Shade threw the phone on the bed. “I don’t believe this.”
“You don’t believe what?” Ngozi looked at her watch. It was 10am. They could still make it to church before the benediction.
Shade started pacing the room. “I told this guy to forget about me and go on with his life. I told him it could never work between us. It was one night. One night of total madness and look at where it got me.”
“Which guy?” Ngozi asked.
Shade kept pacing. “I told him it was a mistake and it should never have happened. But here he is again.”
Ngozi stood up and held Shade’s shoulders.”What are you going on about?”
Shade took a deep breath.
“Roberto is in the country!”
“The same Roberto?”
Shade nodded like a puppy in distress.
“What is he doing in Lagos?”
“He said he is here for business but I don’t believe him.”
“How did he find you?” Ngozi asked.
“I must have given him my number.”
“You gave him your number? Why would you do such a thing?” Ngozi was close to believing that her friend was crazy.
Shade walked over to the window and looked at the busy road below, with cars filled with families heading to church. “Roberto and I had dinner. It was so classy. He had this trio stand by our table and sing some love songs in Italian. I didn’t understand a word they said, but they sang so well. The chef personally came to the table to ask me what I would like to eat. It felt good to be treated like a queen.” Shade reminisced. “The meal was excellent. Giant prawns dipped in some exotic sauce. I had no idea what it was, but it tasted so good. Roberto drank a little too much and started talking about what he would do to make me his wife. He said he would sell everything he owned and relocate to Lagos to come and make me his bride. He said he would load an aeroplane with money to pay my bride price and marry me. I thought he didn’t mean any of it. He was drunk for goodness sake!Why would he leave his country to look for me?

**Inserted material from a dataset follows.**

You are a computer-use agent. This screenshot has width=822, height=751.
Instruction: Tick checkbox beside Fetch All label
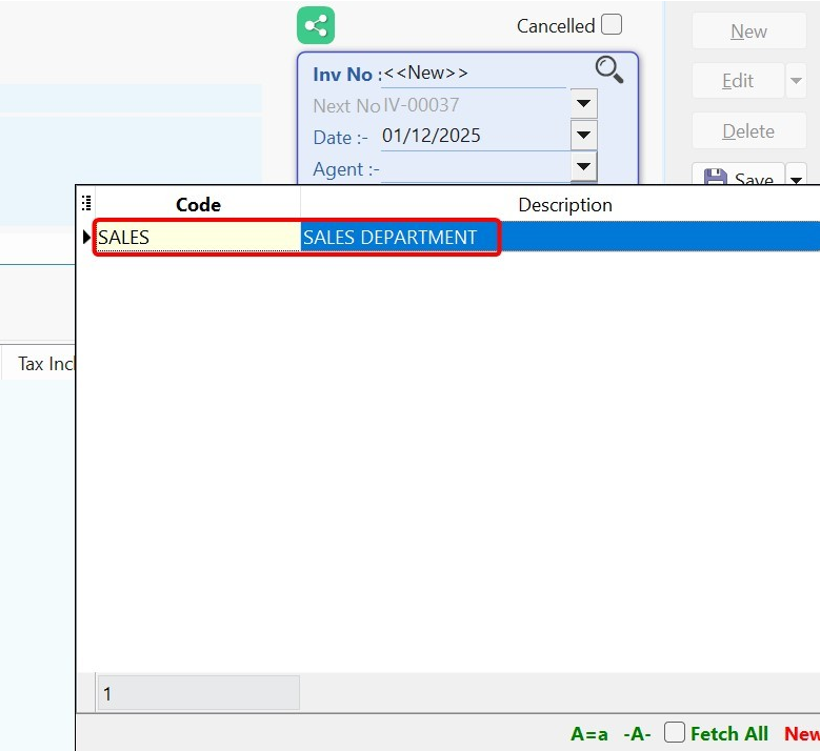[x=676, y=733]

He asked for my number, so I gave it to him because I thought it was useless to him.”
Ngozi gave her friend a curious look. “You didn’t tell him you were married, did you?”
Shade lowered her head. “No, I didn’t.” She said with shame and began to cry. “I thought it was harmless, that I was never going to see him again.” she cried some more.

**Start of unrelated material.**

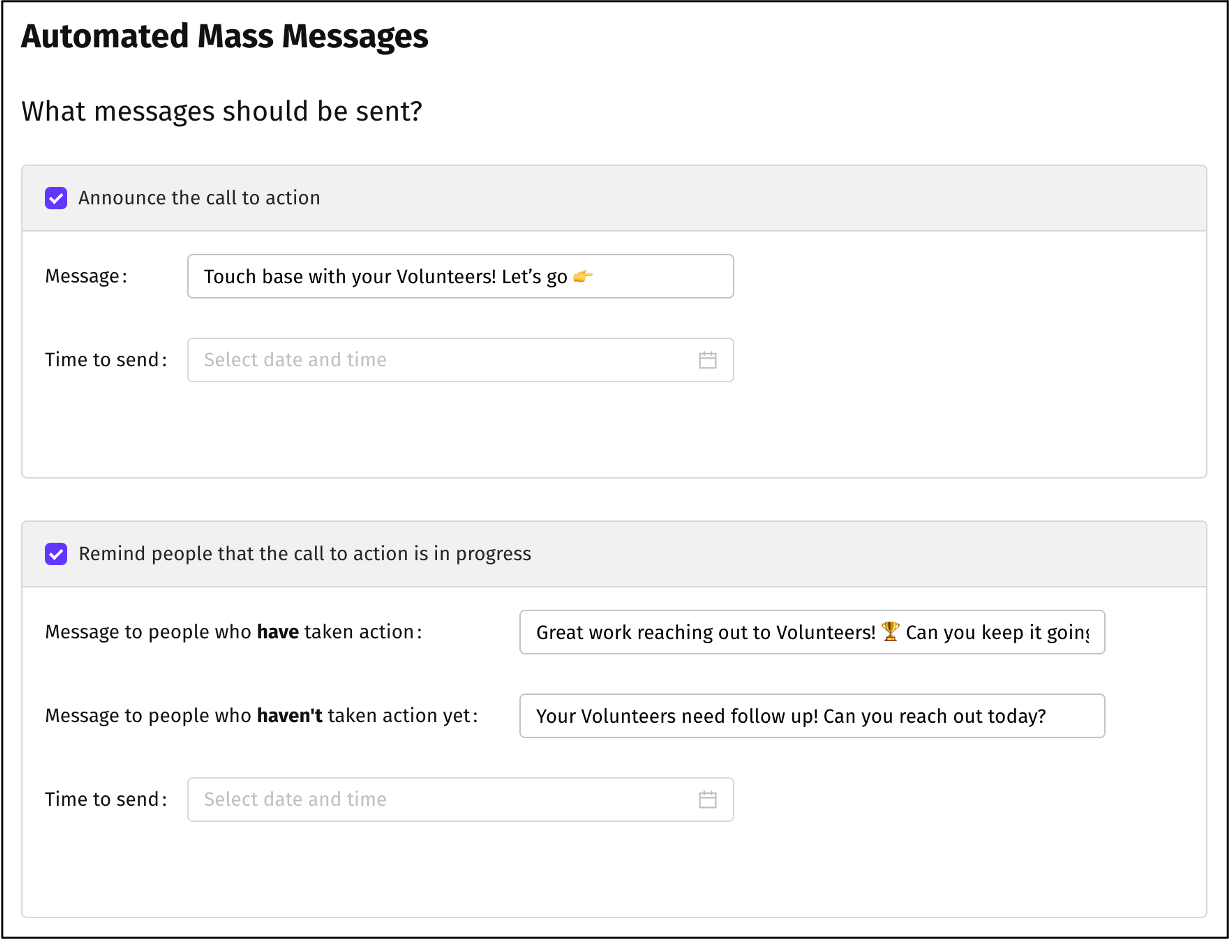Viewport: 1230px width, 940px height.
Task: Click the pointing hand emoji in announcement message
Action: [x=583, y=277]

“You didn’t tell a stranger that you were married?” Ngozi asked. ” You had dinner with him and you gave him your number? What did you expect him to think? He thinks you are single and available,that was why he took the risk to come to Lagos and get you.”

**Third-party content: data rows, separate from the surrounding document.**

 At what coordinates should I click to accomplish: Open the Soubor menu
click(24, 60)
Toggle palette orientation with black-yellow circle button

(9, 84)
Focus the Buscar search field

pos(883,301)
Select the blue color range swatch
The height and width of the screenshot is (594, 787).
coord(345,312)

Ngozi felt no compassion for Shade as she watched her crying. She was now fully convinced that Shade, her friend of over twenty years, a faithful member of their church, who pretended to be a saint, who thought she was holier than everybody else, who accused her of selling herself to men, was nothing but a secret slut.
“Shade, are you going to tell him that you are carrying his child? You know that he has a right to know about this.” Ngozi tried to exploit the situation to her own advantage. The more confused Shade became, the easier it would be for her own plans to succeed.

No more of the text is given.